Before we headed out to volunteer at the Second Harvest Food Bank of Greater New Orleans and Acadiana, we heard an eye-opening presentation by David Hammer, an investigative reporter for the Times-Picayune whose articles have contained some of the most important and damning revelations about patterns of corporate negligence that ultimately led to the BP disaster.
David is a seventh-generation New Orleanian and an immensely talented reporter who knows just about everything there is to know and more about the latest Gulf tragedy. He told us that before the Deepwater Horizon explosion he didn’t know anything at all about deep water drilling, “cement linings,” and “well heads.” I’d say that as a result of this investigation, he’s now one of the country’s foremost authorities on such things.
David told us that just before the Deepwater Horizon explosion, he attended an editorial meeting in which the major subject under discussion was how the Times-Picayune would cover the fifth anniversary of Katrina (coming up this August.) The Gulf disaster soon wiped that story off the front page and as the catastrophic significance of this event became clearer, David was eventually asked to track the growing allegations of negligence against BP and the other companies involved.

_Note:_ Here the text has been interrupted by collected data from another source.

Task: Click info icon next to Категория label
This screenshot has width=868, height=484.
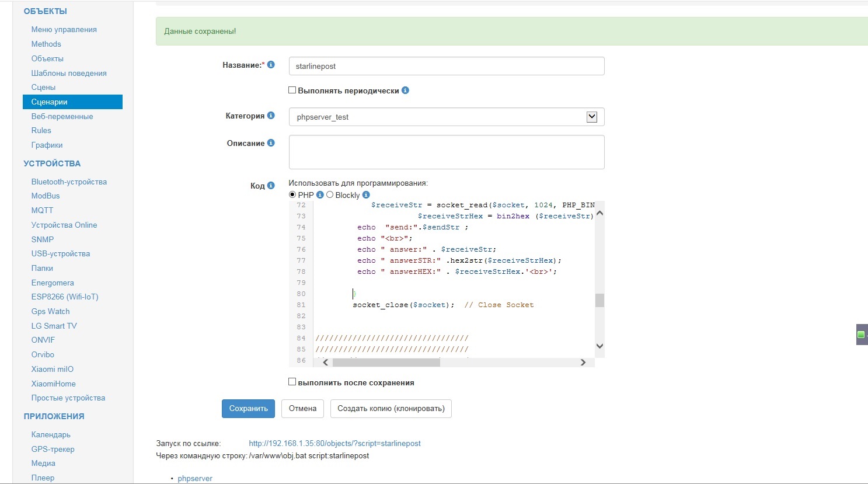Action: (271, 116)
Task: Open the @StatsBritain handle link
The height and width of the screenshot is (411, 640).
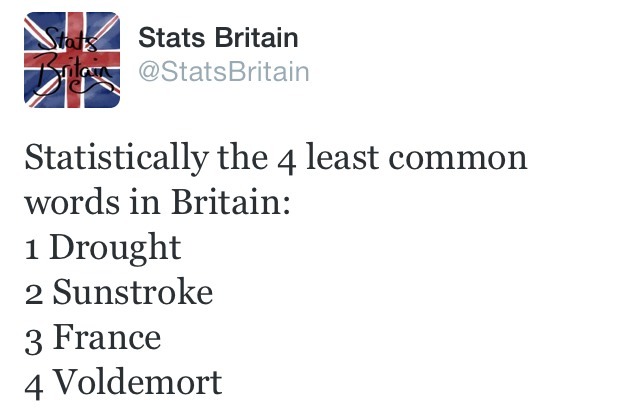Action: (x=224, y=72)
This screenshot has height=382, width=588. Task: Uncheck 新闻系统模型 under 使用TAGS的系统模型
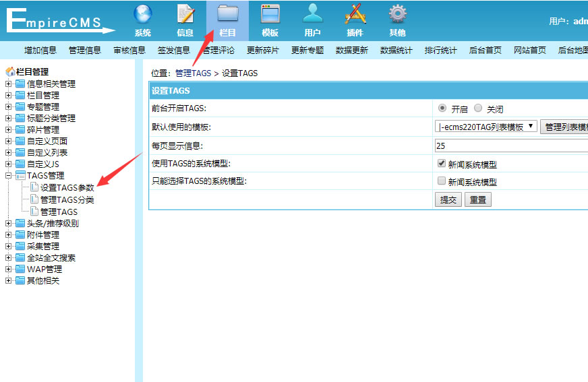pos(442,163)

David was the first to break a number of important revelations. One of the most important was his finding that BP dismissed a top oilfield service company it had hired to test the strength of cement linings on the Deepwater Horizon’s well. The firm, Schlumberger, left without performing a critical final check – and eleven hours later the oil rig exploded.
I highly recommend David Hammer’s articles, which contain the most trenchant reportage there is on the BP disaster. I will warn you, however, it is not pleasant reading. With Hurricane Katrina, the citizens of New Orleans were utterly betrayed by its local, state and national governments. Now they’ve been betrayed yet again – this time by corporate negligence and greed. It’s truly tragic to witness the repeated wounding of this region through disasters that could well have – and should have – been avoided.
David also addressed the issue of the White House’s six month deep water drilling moratorium, which most Louisianans firmly oppose. Sadly enough, the two largest industries in Louisiana are oil drilling and fishing, both of which have been devastated by the BP disaster. While most in the state understand the need for the US to break its oil addiction, most also believe that a six month moratorium would have a catastrophic impact on citizens already hard hit by the Gulf disaster. David added that a moratorium also seems increasingly unnecessary given that there is growing evidence that this particular event was caused by one company’s negligence.
I’ve spoken to several locals about these issues – and no matter where they fall on the politics, the overriding sense I get is a deep and palpable sadness. More than one person has said that this latest disaster is in many ways even scarier than Katrina. The breech of the levees, for all of its devastation, was a singular event – and in its aftermath the citizens of New Orleans knew what they needed to do. They rolled up their sleeves and got to work restoring their city.
In this case, however, the sense is the disaster is only beginning – no one knows how long it will last or what its ultimate impact will eventually be. In the meantime, it’s difficult to know what anyone can really do. As the corporations and the politicians trade accusations, there is little that average New Orleanians can do but wait to see how it will all turn out.
Up top: during a free afternoon, I went to the New Orleans Audubon Aquarium – and took this grotesquely ironic shot from the “Gulf of Mexico” exhibit.
Below: Three JRC kids volunteering at the Second Harvest Food Bank.
Bottom: During our final volunteer effort we cataloged library books at the Sci Academy – one of NOLA’s many impressive new charter schools that have arisen in the wake of Katrina.
We’re home now, filled with sadness at this latest devastation – but also admiration and awe at this truly amazing city. Despite it all, I can’t imagine a citizenry more devoted to its community than New Orleans. And in the end, I can’t help but believe that their devotion to one another will bring them through yet again.